Given data START

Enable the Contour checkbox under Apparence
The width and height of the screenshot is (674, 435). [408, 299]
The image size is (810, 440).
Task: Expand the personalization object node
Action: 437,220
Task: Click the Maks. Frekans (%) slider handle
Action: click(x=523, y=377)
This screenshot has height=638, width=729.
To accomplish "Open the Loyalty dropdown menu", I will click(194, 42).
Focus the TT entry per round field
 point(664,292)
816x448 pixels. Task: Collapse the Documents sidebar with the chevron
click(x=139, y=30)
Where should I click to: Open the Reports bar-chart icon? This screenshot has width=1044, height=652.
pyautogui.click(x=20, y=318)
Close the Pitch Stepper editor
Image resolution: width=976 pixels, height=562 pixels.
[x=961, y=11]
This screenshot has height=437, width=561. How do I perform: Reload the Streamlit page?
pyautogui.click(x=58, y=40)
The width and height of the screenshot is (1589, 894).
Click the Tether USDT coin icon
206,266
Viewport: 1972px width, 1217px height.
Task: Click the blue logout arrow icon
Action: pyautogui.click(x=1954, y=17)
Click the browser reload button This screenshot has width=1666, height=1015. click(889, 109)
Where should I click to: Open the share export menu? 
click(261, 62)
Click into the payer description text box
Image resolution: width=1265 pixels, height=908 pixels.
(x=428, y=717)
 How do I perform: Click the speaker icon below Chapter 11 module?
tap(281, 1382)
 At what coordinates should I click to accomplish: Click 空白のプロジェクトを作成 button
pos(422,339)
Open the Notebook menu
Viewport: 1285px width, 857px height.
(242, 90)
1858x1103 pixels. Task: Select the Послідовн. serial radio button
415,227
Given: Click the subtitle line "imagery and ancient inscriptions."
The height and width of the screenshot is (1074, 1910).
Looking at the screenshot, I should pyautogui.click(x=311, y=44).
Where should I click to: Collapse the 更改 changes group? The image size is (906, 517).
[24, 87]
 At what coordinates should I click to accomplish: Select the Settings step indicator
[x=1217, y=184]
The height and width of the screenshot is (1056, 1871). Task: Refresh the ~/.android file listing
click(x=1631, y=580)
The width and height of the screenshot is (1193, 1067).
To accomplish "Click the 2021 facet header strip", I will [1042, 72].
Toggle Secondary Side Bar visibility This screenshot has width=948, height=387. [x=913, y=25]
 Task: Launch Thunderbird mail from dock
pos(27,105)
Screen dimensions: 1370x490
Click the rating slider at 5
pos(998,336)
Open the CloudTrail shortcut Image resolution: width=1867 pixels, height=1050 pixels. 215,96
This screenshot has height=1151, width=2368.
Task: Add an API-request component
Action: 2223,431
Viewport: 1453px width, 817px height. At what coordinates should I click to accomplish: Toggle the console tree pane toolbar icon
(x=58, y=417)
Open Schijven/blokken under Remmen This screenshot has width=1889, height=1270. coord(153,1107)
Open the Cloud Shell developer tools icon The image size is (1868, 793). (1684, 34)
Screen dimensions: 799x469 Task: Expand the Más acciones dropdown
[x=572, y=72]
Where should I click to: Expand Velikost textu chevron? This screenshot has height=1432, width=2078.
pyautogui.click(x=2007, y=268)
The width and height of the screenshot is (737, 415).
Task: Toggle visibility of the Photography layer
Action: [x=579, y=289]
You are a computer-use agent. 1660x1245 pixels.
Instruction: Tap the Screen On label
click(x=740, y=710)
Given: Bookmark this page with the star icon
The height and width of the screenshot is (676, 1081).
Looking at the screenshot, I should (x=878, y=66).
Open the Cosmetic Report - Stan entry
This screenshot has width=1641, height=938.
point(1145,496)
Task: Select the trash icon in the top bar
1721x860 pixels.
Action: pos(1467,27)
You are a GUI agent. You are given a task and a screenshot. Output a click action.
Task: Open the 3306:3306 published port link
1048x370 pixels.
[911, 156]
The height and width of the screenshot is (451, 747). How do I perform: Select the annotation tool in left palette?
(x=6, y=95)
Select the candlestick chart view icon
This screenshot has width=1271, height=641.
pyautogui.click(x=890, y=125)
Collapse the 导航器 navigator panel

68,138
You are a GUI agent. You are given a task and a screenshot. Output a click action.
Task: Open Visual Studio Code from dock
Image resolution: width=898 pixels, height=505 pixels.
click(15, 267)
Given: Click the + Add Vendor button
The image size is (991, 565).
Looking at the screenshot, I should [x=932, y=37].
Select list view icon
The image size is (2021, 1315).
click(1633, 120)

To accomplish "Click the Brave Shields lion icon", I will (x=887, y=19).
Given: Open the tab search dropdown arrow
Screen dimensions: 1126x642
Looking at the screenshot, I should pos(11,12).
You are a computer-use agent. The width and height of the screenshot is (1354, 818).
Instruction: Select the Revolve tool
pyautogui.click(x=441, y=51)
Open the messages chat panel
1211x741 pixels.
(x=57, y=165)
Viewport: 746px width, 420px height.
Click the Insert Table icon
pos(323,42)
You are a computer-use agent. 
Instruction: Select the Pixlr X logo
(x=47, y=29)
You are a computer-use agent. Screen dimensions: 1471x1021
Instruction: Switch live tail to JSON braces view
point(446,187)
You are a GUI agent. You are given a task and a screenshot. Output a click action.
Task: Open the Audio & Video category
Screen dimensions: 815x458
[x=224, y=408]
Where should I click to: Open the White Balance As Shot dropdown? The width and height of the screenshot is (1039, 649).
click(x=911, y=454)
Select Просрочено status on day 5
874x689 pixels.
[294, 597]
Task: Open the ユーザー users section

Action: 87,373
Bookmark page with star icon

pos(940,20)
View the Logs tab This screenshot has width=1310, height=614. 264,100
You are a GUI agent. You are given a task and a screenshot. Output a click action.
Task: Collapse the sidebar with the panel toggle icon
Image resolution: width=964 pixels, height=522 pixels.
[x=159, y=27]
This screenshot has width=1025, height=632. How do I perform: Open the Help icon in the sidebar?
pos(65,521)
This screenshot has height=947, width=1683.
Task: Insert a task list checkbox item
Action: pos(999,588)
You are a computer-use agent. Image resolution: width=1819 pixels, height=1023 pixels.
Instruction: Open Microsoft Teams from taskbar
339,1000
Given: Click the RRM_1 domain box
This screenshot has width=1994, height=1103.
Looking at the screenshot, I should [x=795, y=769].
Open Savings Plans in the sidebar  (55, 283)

Given data END

[Instructions for the task]:
Precisely reproduce all the entries shown above.

[Worked solution]:
Enable the Contour checkbox under Apparence
The width and height of the screenshot is (674, 435). [408, 299]
The image size is (810, 440).
Task: Expand the personalization object node
Action: 437,220
Task: Click the Maks. Frekans (%) slider handle
Action: click(x=523, y=377)
This screenshot has height=638, width=729.
To accomplish "Open the Loyalty dropdown menu", I will click(194, 42).
Focus the TT entry per round field
 point(664,292)
816x448 pixels. Task: Collapse the Documents sidebar with the chevron
click(x=139, y=30)
Where should I click to: Open the Reports bar-chart icon? This screenshot has width=1044, height=652.
pyautogui.click(x=20, y=318)
Close the Pitch Stepper editor
Image resolution: width=976 pixels, height=562 pixels.
[x=961, y=11]
This screenshot has height=437, width=561. How do I perform: Reload the Streamlit page?
pyautogui.click(x=58, y=40)
The width and height of the screenshot is (1589, 894).
Click the Tether USDT coin icon
206,266
Viewport: 1972px width, 1217px height.
Task: Click the blue logout arrow icon
Action: pyautogui.click(x=1954, y=17)
Click the browser reload button This screenshot has width=1666, height=1015. click(889, 109)
Where should I click to: Open the share export menu? 
click(261, 62)
Click into the payer description text box
Image resolution: width=1265 pixels, height=908 pixels.
(x=428, y=717)
 How do I perform: Click the speaker icon below Chapter 11 module?
tap(281, 1382)
 At what coordinates should I click to accomplish: Click 空白のプロジェクトを作成 button
pos(422,339)
Open the Notebook menu
Viewport: 1285px width, 857px height.
(242, 90)
1858x1103 pixels. Task: Select the Послідовн. serial radio button
415,227
Given: Click the subtitle line "imagery and ancient inscriptions."
The height and width of the screenshot is (1074, 1910).
Looking at the screenshot, I should pyautogui.click(x=311, y=44).
Where should I click to: Collapse the 更改 changes group? The image size is (906, 517).
[24, 87]
 At what coordinates should I click to accomplish: Select the Settings step indicator
[x=1217, y=184]
The height and width of the screenshot is (1056, 1871). Task: Refresh the ~/.android file listing
click(x=1631, y=580)
The width and height of the screenshot is (1193, 1067).
To accomplish "Click the 2021 facet header strip", I will [1042, 72].
Toggle Secondary Side Bar visibility This screenshot has width=948, height=387. [x=913, y=25]
 Task: Launch Thunderbird mail from dock
pos(27,105)
Screen dimensions: 1370x490
Click the rating slider at 5
pos(998,336)
Open the CloudTrail shortcut Image resolution: width=1867 pixels, height=1050 pixels. 215,96
This screenshot has height=1151, width=2368.
Task: Add an API-request component
Action: 2223,431
Viewport: 1453px width, 817px height. At what coordinates should I click to accomplish: Toggle the console tree pane toolbar icon
(x=58, y=417)
Open Schijven/blokken under Remmen This screenshot has width=1889, height=1270. coord(153,1107)
Open the Cloud Shell developer tools icon The image size is (1868, 793). (1684, 34)
Screen dimensions: 799x469 Task: Expand the Más acciones dropdown
[x=572, y=72]
Where should I click to: Expand Velikost textu chevron? This screenshot has height=1432, width=2078.
pyautogui.click(x=2007, y=268)
The width and height of the screenshot is (737, 415).
Task: Toggle visibility of the Photography layer
Action: [x=579, y=289]
You are a computer-use agent. 1660x1245 pixels.
Instruction: Tap the Screen On label
click(x=740, y=710)
Given: Bookmark this page with the star icon
The height and width of the screenshot is (676, 1081).
Looking at the screenshot, I should (x=878, y=66).
Open the Cosmetic Report - Stan entry
This screenshot has width=1641, height=938.
point(1145,496)
Task: Select the trash icon in the top bar
1721x860 pixels.
Action: pos(1467,27)
You are a GUI agent. You are given a task and a screenshot. Output a click action.
Task: Open the 3306:3306 published port link
1048x370 pixels.
[911, 156]
The height and width of the screenshot is (451, 747). How do I perform: Select the annotation tool in left palette?
(x=6, y=95)
Select the candlestick chart view icon
This screenshot has width=1271, height=641.
pyautogui.click(x=890, y=125)
Collapse the 导航器 navigator panel

68,138
You are a GUI agent. You are given a task and a screenshot. Output a click action.
Task: Open Visual Studio Code from dock
Image resolution: width=898 pixels, height=505 pixels.
click(15, 267)
Given: Click the + Add Vendor button
The image size is (991, 565).
Looking at the screenshot, I should [x=932, y=37].
Select list view icon
The image size is (2021, 1315).
click(1633, 120)

To accomplish "Click the Brave Shields lion icon", I will (x=887, y=19).
Given: Open the tab search dropdown arrow
Screen dimensions: 1126x642
Looking at the screenshot, I should pos(11,12).
You are a computer-use agent. The width and height of the screenshot is (1354, 818).
Instruction: Select the Revolve tool
pyautogui.click(x=441, y=51)
Open the messages chat panel
1211x741 pixels.
(x=57, y=165)
Viewport: 746px width, 420px height.
Click the Insert Table icon
pos(323,42)
You are a computer-use agent. 
Instruction: Select the Pixlr X logo
(x=47, y=29)
You are a computer-use agent. Screen dimensions: 1471x1021
Instruction: Switch live tail to JSON braces view
point(446,187)
You are a GUI agent. You are given a task and a screenshot. Output a click action.
Task: Open the Audio & Video category
Screen dimensions: 815x458
[x=224, y=408]
Where should I click to: Open the White Balance As Shot dropdown? The width and height of the screenshot is (1039, 649).
click(x=911, y=454)
Select Просрочено status on day 5
874x689 pixels.
[294, 597]
Task: Open the ユーザー users section

Action: 87,373
Bookmark page with star icon

pos(940,20)
View the Logs tab This screenshot has width=1310, height=614. 264,100
You are a GUI agent. You are given a task and a screenshot. Output a click action.
Task: Collapse the sidebar with the panel toggle icon
Image resolution: width=964 pixels, height=522 pixels.
[x=159, y=27]
This screenshot has width=1025, height=632. How do I perform: Open the Help icon in the sidebar?
pos(65,521)
This screenshot has height=947, width=1683.
Task: Insert a task list checkbox item
Action: pos(999,588)
You are a computer-use agent. Image resolution: width=1819 pixels, height=1023 pixels.
Instruction: Open Microsoft Teams from taskbar
339,1000
Given: Click the RRM_1 domain box
This screenshot has width=1994, height=1103.
Looking at the screenshot, I should [x=795, y=769].
Open Savings Plans in the sidebar  (55, 283)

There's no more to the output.